Geometry Conflict: New Research Reveals Why LLMs Forget During Continual Training
Key Takeaways
- ▸Geometry conflict—a measure of covariance geometry alignment between task updates and model state—accurately predicts when LLM continual training causes forgetting versus successful capability transfer
- ▸GCWM improves both retention of existing knowledge and final performance across multiple continual training scenarios without replay data, outperforming existing data-free update-integration methods
- ▸Continual post-training effectiveness depends on geometric compatibility between updates, not just update magnitude or other traditional metrics like gradient conflict or subspace alignment
Summary
Researchers from The Hong Kong Polytechnic University have published a groundbreaking study on a critical challenge in deploying large language models: catastrophic forgetting during continual post-training.
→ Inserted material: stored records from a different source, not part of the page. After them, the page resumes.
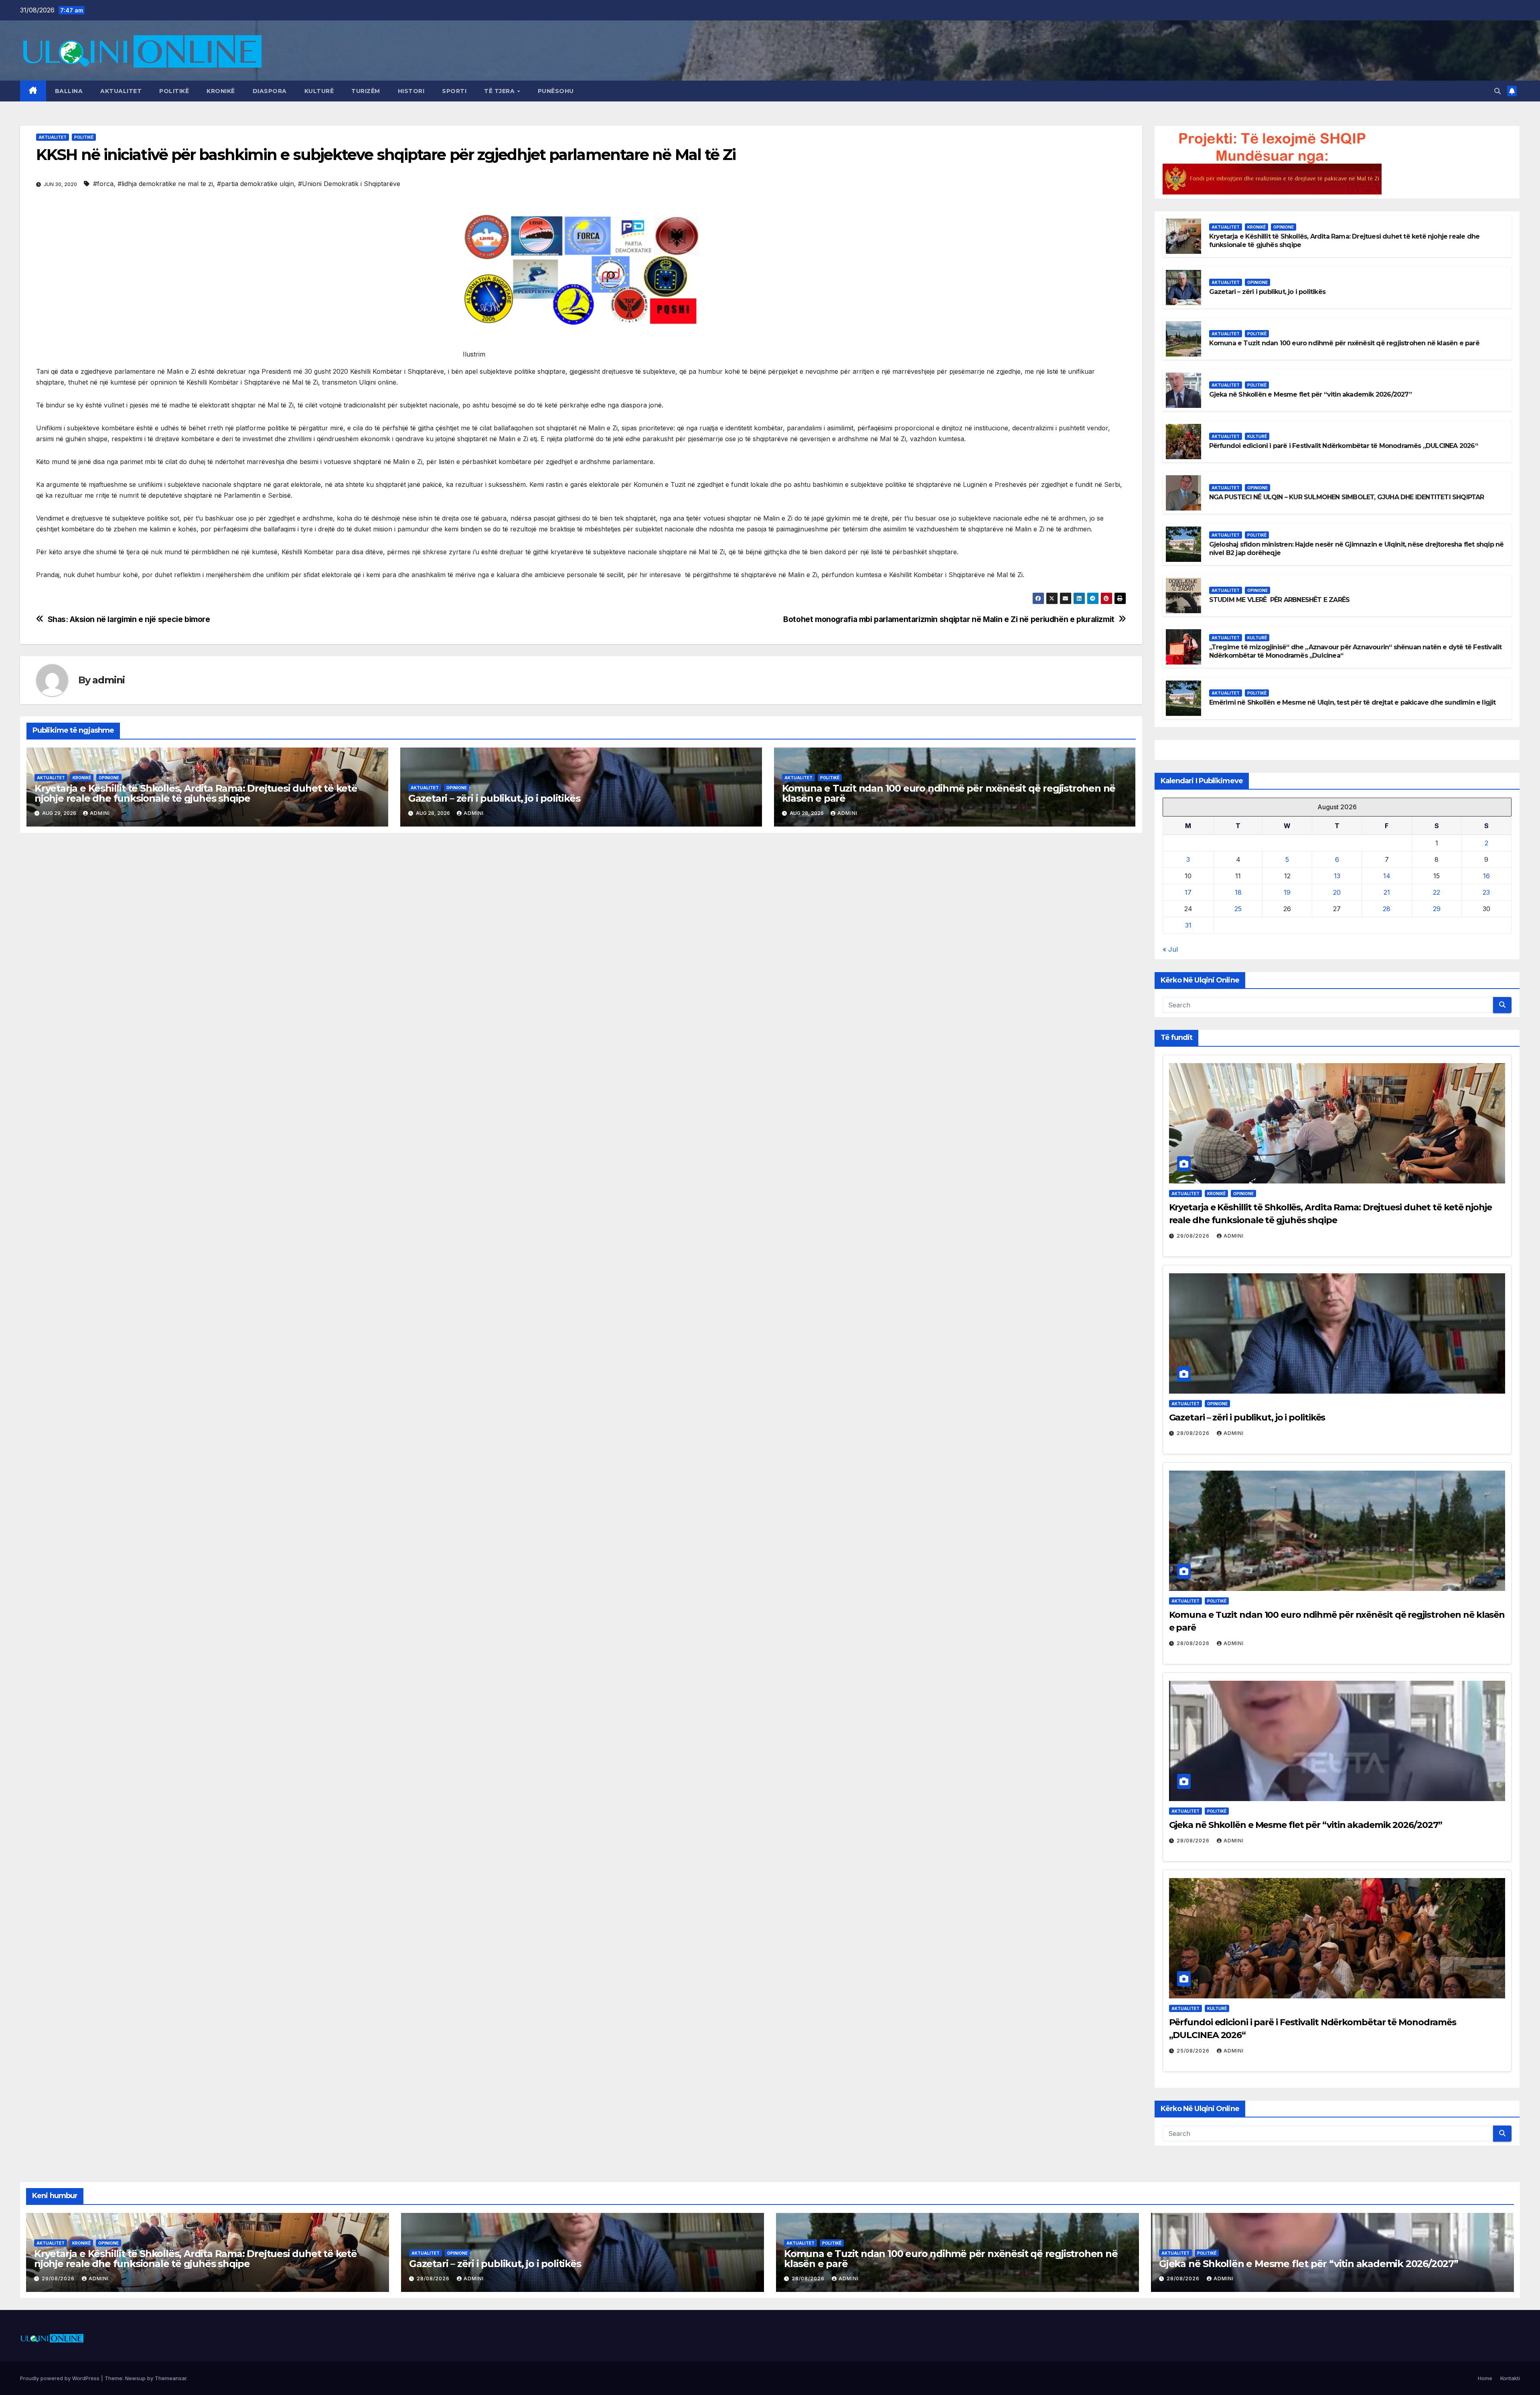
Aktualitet (121, 91)
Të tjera (500, 91)
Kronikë (221, 91)
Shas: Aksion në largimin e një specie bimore (129, 619)
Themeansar (170, 2378)
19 (1287, 892)
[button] (1497, 91)
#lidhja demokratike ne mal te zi (165, 184)
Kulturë (319, 91)
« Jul (1170, 949)
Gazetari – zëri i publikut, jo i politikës (494, 798)
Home (1485, 2378)
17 (1188, 892)
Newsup (135, 2378)
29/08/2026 (1194, 1236)
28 (1386, 909)
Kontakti (1510, 2378)
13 (1337, 876)
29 (1437, 909)
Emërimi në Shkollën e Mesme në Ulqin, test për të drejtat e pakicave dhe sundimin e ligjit (1352, 702)
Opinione (109, 777)
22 (1436, 892)
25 (1238, 909)
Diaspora (270, 91)
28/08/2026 (1194, 1433)
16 (1486, 876)
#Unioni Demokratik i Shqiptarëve (349, 184)
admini (108, 680)
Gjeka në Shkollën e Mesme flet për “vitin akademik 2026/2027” (1310, 394)
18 (1238, 892)
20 (1337, 892)
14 (1386, 876)
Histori (411, 91)
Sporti (454, 91)
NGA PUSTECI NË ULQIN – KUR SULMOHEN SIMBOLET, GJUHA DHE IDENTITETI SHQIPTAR (1346, 497)
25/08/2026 (1194, 2051)
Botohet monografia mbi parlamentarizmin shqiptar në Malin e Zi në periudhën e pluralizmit (948, 619)
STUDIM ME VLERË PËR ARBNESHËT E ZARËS (1279, 600)
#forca (103, 184)
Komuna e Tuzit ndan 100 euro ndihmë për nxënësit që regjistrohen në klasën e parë (949, 793)
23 (1486, 892)
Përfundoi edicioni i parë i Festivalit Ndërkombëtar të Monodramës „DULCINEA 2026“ (1343, 446)
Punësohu (556, 91)
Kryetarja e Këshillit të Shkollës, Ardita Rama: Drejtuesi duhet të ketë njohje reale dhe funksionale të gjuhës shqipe (195, 793)
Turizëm (365, 91)
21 (1387, 892)
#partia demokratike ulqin (255, 184)
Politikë (174, 91)
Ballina (69, 91)
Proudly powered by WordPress (60, 2378)
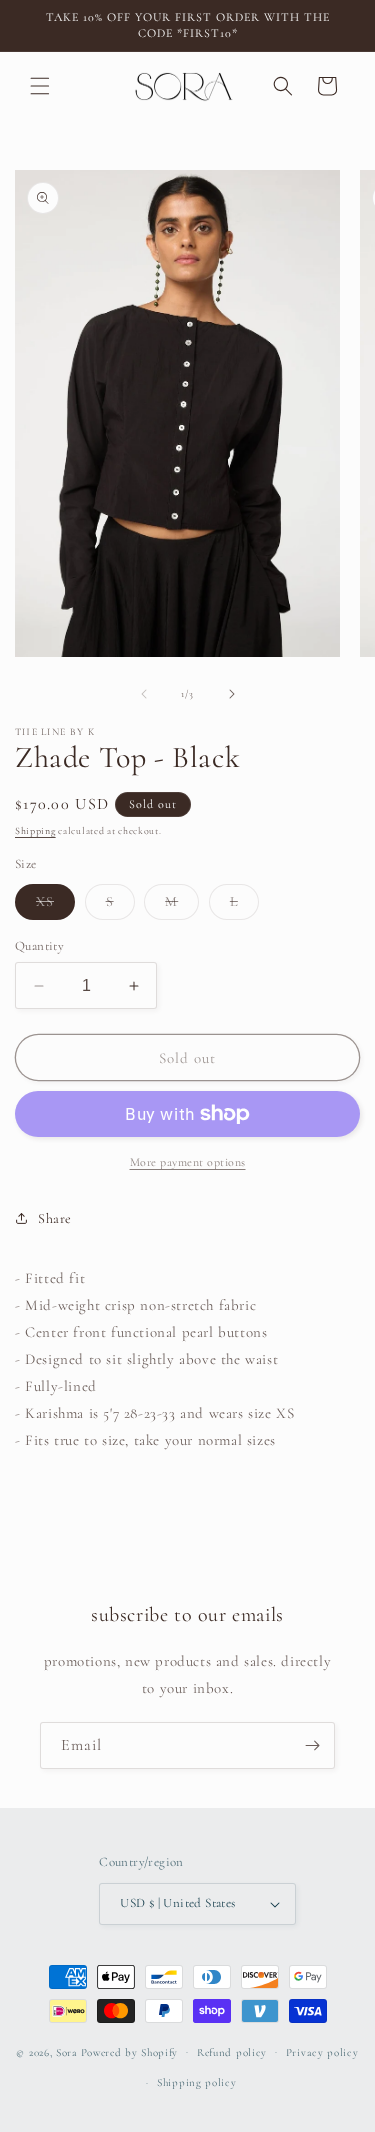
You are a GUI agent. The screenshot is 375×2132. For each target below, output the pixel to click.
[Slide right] (232, 694)
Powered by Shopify (130, 2051)
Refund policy (232, 2052)
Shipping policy (197, 2082)
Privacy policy (322, 2052)
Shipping (35, 831)
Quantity (39, 946)
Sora (67, 2051)
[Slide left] (144, 694)
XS (55, 906)
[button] (40, 86)
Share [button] (55, 1218)
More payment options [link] (188, 1162)
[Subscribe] (312, 1745)
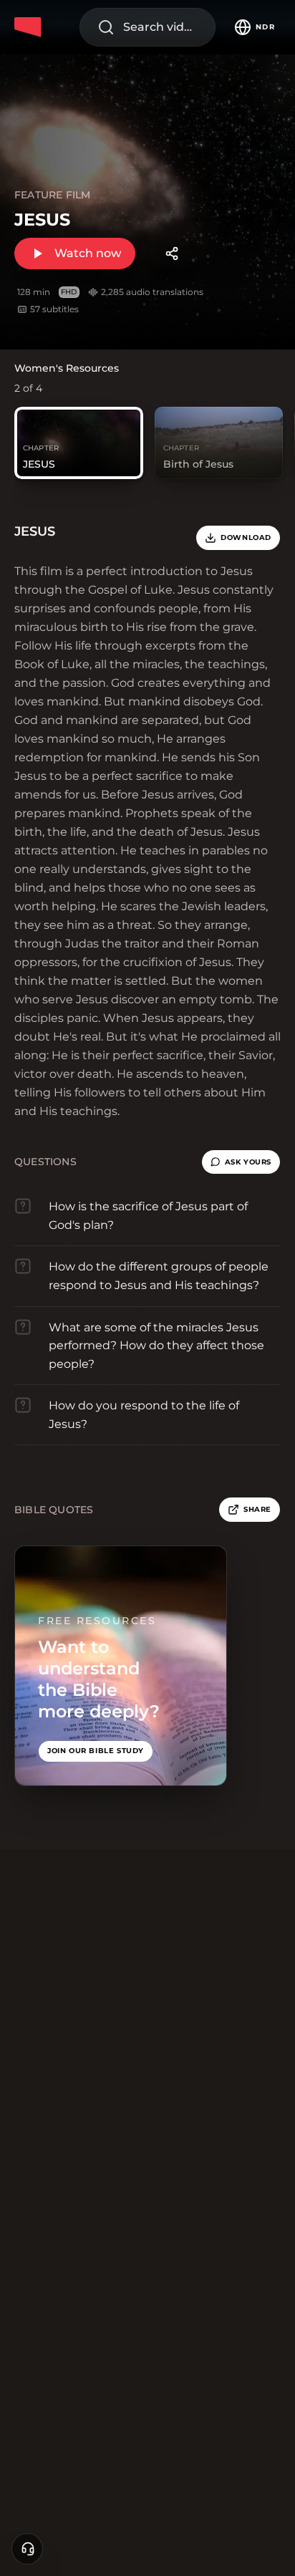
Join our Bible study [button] (95, 1750)
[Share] (172, 253)
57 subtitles (54, 309)
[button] (241, 1162)
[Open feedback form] (27, 2549)
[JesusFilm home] (30, 27)
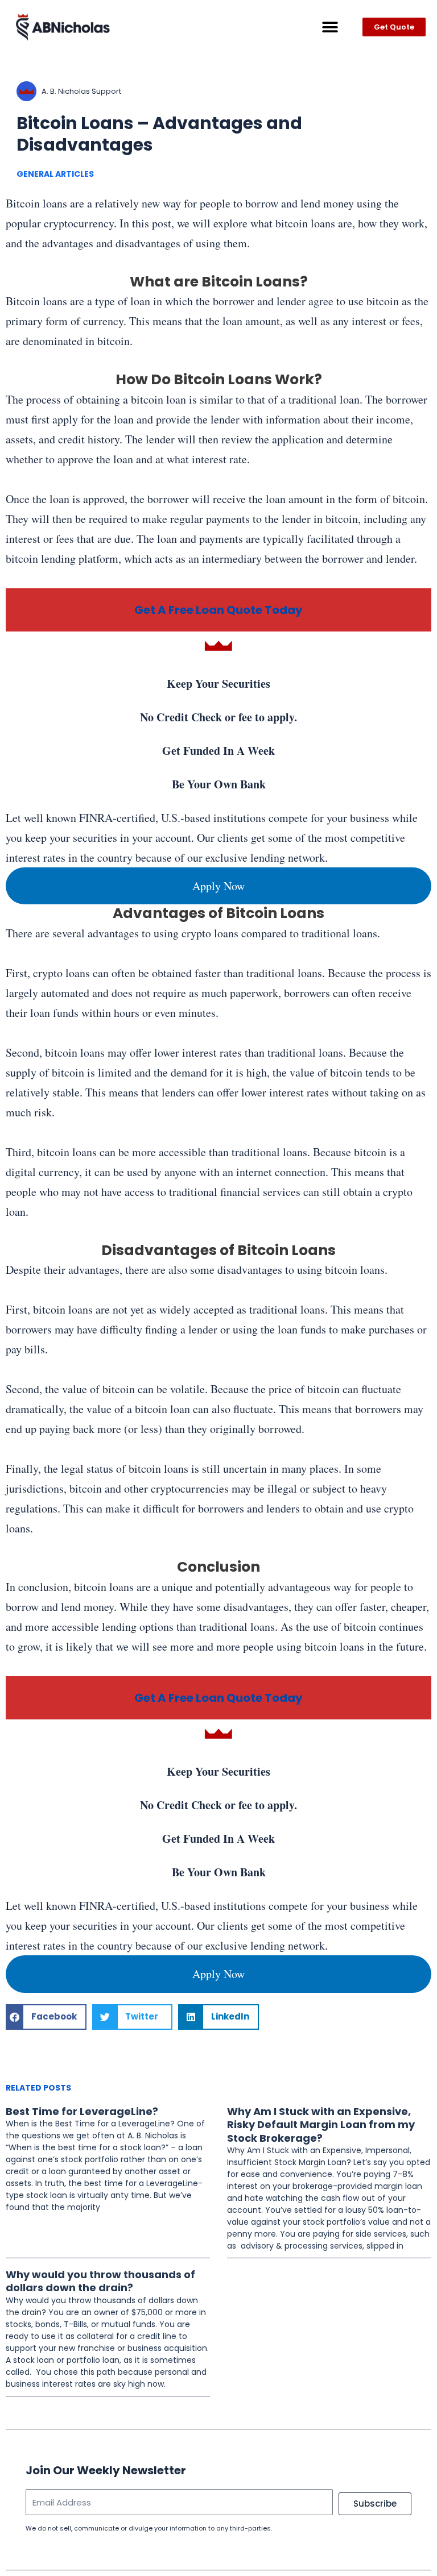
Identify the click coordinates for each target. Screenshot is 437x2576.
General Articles (55, 174)
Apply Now (218, 886)
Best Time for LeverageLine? (82, 2111)
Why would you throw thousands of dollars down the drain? (100, 2281)
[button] (330, 27)
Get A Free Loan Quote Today (218, 610)
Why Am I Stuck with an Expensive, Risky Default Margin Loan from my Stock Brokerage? (321, 2124)
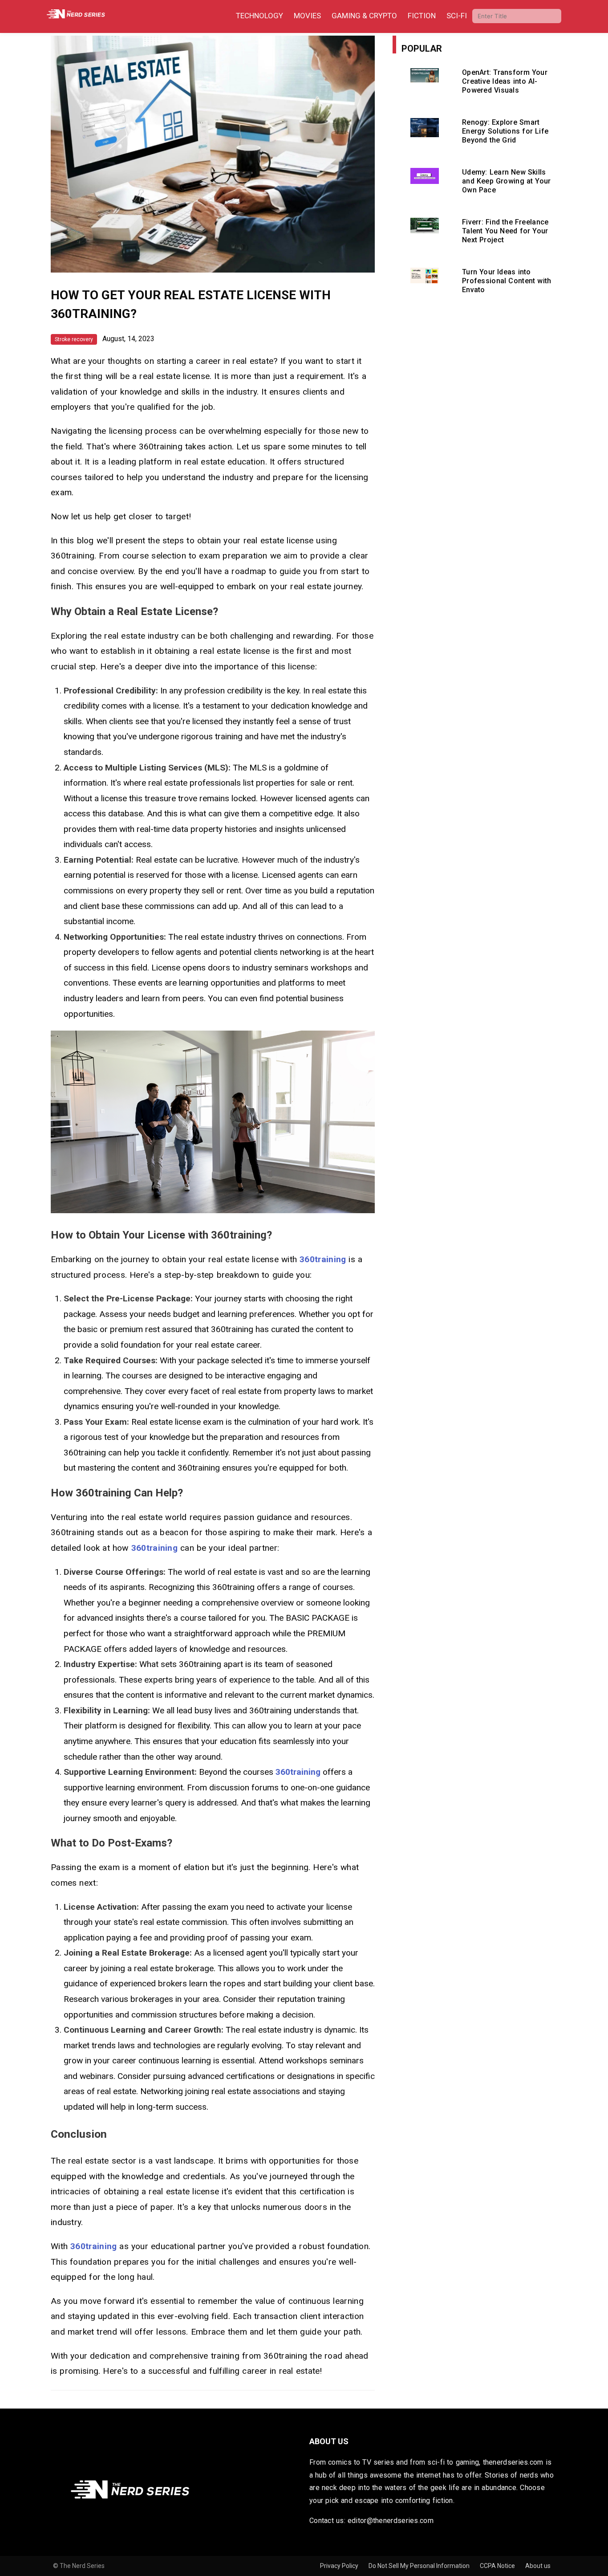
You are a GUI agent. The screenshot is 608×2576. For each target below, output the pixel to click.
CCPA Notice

The research introduces 'geometry conflict,' a novel concept that explains when sequential updates cause LLMs to lose existing knowledge. Rather than viewing forgetting as simply caused by large parameter updates, the researchers show it is a 'state-relative update-integration failure'—occurring when new task updates become geometrically incompatible with the model's current state shaped by previous training.
The team proposes Geometry-Conflict Wasserstein Merging (GCWM), a data-free method that uses geometric compatibility as a control signal to integrate new updates while preserving existing capabilities. When tested across Qwen3 models (0.6B to 14B parameters) in both domain-continual and capability-continual settings, GCWM consistently outperformed existing data-free baselines without requiring replay data. This work reconceptualizes continual post-training as fundamentally a problem of managing geometric compatibility between sequential updates, offering a practical framework for deploying continuously-improving language models without sacrificing previously learned knowledge.
Editorial Opinion
This research provides a compelling geometric framework for understanding one of the most pressing challenges in scaling language model development. As companies increasingly need to continuously adapt and improve deployed LLMs without catastrophic performance loss, geometry conflict offers both theoretical insight and practical control mechanisms for safer, more efficient continual training—a capability that could significantly accelerate the pace of model improvement across the industry.